When U.S. Attorney General Pam Bondi declared that she would seek the death penalty against Luigi Mangione — the first capital prosecution announced during Donald Trump’s second term — legal experts immediately raised the alarm. The decision was more propaganda than judicial process, with Bondi broadcasting the news in a press release and Instagram post before Mangione was even indicted.

“One of my biggest questions is whether the Department of Justice followed its own policies in making this decision,” Robin Maher, head of the Death Penalty Information Center, told The Intercept at the time. The answer was no. “I’ve been handling capital cases for over 20 years, and I’ve never seen anything like it,” a defense attorney in the Southern District of New York, told Vanity Fair. “There’s a very detailed process that is supposed to be followed that is spelled out in the [DOJ] Justice Manual, and for the attorney general to just preempt that process is unheard of, as far as I know.”

It was perhaps foreseeable, then, that the capital case against the alleged murderer of UnitedHealthcare CEO Brian Thompson might wither under scrutiny. The presiding judge tossed the death-eligible charge against Mangione last month — another high-profile setback for an administration whose mounting authoritarianism has driven out scores of DOJ prosecutors and overwhelmed the federal courts.

Yet while Mangione received frenzied attention from the start, Bondi has continued her heedless push for new death sentences mostly under the radar.

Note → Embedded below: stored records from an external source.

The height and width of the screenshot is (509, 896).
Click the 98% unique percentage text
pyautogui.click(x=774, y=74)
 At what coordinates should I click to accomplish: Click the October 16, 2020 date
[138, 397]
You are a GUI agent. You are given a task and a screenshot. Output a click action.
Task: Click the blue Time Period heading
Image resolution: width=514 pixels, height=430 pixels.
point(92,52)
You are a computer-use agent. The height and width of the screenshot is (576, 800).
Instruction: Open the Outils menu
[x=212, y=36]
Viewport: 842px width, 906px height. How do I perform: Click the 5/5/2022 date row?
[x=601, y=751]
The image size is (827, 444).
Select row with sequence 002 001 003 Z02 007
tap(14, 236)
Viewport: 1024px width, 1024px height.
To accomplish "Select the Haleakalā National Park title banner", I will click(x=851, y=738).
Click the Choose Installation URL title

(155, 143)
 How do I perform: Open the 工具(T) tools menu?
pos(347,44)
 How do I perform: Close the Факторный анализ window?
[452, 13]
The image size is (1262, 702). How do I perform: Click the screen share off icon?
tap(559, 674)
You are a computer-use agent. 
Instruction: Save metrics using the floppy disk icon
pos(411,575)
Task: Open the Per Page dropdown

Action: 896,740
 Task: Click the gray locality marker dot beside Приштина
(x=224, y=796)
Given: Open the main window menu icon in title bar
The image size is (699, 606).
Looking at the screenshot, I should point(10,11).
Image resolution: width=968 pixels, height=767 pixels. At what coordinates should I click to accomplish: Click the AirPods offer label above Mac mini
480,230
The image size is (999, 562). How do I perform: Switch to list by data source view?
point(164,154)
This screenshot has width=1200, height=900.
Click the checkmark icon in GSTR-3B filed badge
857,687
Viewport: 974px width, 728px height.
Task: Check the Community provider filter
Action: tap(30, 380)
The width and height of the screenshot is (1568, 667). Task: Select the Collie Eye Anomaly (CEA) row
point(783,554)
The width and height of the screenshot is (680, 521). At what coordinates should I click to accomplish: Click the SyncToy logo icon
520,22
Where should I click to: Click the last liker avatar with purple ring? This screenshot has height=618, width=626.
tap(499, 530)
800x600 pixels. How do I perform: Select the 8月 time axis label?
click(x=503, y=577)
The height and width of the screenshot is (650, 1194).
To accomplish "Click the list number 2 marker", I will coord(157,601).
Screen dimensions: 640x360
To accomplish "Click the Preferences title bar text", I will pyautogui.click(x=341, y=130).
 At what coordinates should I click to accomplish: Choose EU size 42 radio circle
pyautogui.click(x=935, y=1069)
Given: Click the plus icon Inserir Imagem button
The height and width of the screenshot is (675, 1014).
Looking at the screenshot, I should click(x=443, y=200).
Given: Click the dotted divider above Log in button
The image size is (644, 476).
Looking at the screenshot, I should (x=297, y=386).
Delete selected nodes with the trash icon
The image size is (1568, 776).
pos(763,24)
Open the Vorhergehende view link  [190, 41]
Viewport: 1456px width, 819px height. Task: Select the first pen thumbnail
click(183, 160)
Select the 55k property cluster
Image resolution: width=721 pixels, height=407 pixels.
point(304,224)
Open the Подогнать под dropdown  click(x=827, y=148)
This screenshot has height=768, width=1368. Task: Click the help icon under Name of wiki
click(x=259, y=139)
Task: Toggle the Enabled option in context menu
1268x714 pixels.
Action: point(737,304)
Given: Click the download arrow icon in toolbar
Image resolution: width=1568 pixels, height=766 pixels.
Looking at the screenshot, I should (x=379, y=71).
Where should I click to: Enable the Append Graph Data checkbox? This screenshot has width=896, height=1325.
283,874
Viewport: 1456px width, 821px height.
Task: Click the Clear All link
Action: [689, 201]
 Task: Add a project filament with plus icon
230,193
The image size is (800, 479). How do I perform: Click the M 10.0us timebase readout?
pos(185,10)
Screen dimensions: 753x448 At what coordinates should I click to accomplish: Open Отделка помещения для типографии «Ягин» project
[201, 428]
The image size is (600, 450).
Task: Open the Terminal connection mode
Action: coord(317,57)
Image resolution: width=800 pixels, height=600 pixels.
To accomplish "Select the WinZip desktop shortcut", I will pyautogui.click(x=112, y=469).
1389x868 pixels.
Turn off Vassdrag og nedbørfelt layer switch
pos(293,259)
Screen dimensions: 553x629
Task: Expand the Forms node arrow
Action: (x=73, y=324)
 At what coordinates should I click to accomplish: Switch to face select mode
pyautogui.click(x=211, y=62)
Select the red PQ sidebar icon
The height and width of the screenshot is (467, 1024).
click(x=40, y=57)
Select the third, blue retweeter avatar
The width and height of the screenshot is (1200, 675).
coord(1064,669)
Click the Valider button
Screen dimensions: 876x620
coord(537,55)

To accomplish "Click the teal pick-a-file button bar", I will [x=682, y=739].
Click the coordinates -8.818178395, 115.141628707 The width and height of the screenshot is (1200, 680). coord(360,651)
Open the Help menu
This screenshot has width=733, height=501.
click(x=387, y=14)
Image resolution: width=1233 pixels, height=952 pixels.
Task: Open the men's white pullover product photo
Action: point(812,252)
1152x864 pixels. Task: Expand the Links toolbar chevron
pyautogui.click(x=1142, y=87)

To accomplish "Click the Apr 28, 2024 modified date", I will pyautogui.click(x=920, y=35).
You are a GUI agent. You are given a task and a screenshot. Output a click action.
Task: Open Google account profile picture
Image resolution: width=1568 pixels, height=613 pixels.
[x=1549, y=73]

To date, according to data collected by the Federal Capital Trial Project, Bondi has authorized federal prosecutors to seek the death penalty against at least 30 defendants in 24 cases.

This doesn’t include cases in which Bondi has promised to seek death but has not yet filed an official notification, known as a “Notice of Intent.” After Afghan national Rahmanullah Lakanwal allegedly gunned down two National Guard officers in Washington, D.C., Bondi vowed to “do everything in our power to seek the death penalty against that monster who should not have been in our country.” But prosecutors told a federal judge last week that none of the charges they have filed allow them to seek the death penalty.

Trump had always vowed to ramp up the death penalty when he returned to the White House. After carrying out 13 executions in his first term, he started his second term furious over President Joe Biden’s decision to spare the lives of 37 people on federal death row. Under Biden, Attorney General Merrick Garland paused federal executions and halted new capital prosecutions almost entirely.

Trump’s response was a bloodthirsty executive order on Inauguration Day calling on prosecutors to seek the death penalty as often as possible. Before long, Bondi was fast-tracking capital prosecutions, running roughshod over procedural guardrails and upending the process that is supposed to govern such decisions at the Justice Department.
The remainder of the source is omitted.